Task directions » Copy the data below word for word, from the line containing "This screenshot has width=581, height=327." through the end of the data, including both of those lines.

----

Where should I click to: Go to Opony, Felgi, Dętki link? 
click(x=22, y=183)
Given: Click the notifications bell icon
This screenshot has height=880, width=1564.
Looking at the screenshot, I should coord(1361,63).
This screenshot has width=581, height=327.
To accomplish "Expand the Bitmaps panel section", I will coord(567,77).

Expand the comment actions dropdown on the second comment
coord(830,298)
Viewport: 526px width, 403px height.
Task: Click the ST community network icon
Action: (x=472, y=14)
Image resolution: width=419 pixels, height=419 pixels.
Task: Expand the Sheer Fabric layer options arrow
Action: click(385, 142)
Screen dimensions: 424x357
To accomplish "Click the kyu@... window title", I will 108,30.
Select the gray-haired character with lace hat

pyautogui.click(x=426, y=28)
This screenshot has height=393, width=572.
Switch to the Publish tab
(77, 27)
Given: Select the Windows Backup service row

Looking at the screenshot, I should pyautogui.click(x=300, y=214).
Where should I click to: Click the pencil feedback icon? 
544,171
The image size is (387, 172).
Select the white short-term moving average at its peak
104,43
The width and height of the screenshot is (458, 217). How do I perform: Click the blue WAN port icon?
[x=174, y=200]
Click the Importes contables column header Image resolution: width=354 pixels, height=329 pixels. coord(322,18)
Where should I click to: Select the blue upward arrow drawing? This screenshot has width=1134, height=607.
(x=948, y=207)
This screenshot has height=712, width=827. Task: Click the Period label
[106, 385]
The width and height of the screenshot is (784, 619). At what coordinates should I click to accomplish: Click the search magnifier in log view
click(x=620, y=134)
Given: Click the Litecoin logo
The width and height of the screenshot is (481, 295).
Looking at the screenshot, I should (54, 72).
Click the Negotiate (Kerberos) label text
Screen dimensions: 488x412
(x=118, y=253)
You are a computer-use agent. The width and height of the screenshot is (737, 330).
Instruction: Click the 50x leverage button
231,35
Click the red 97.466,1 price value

----

Full solution »
This screenshot has width=581, height=327.
To accomplish "Expand the Bitmaps panel section", I will coord(567,77).

Expand the comment actions dropdown on the second comment
coord(830,298)
Viewport: 526px width, 403px height.
Task: Click the ST community network icon
Action: (x=472, y=14)
Image resolution: width=419 pixels, height=419 pixels.
Task: Expand the Sheer Fabric layer options arrow
Action: click(385, 142)
Screen dimensions: 424x357
To accomplish "Click the kyu@... window title", I will 108,30.
Select the gray-haired character with lace hat

pyautogui.click(x=426, y=28)
This screenshot has height=393, width=572.
Switch to the Publish tab
(77, 27)
Given: Select the Windows Backup service row

Looking at the screenshot, I should pyautogui.click(x=300, y=214).
Where should I click to: Click the pencil feedback icon? 
544,171
The image size is (387, 172).
Select the white short-term moving average at its peak
104,43
The width and height of the screenshot is (458, 217). How do I perform: Click the blue WAN port icon?
[x=174, y=200]
Click the Importes contables column header Image resolution: width=354 pixels, height=329 pixels. coord(322,18)
Where should I click to: Select the blue upward arrow drawing? This screenshot has width=1134, height=607.
(x=948, y=207)
This screenshot has height=712, width=827. Task: Click the Period label
[106, 385]
The width and height of the screenshot is (784, 619). At what coordinates should I click to accomplish: Click the search magnifier in log view
click(x=620, y=134)
Given: Click the Litecoin logo
The width and height of the screenshot is (481, 295).
Looking at the screenshot, I should (54, 72).
Click the Negotiate (Kerberos) label text
Screen dimensions: 488x412
(x=118, y=253)
You are a computer-use agent. The width and height of the screenshot is (737, 330).
Instruction: Click the 50x leverage button
231,35
Click the red 97.466,1 price value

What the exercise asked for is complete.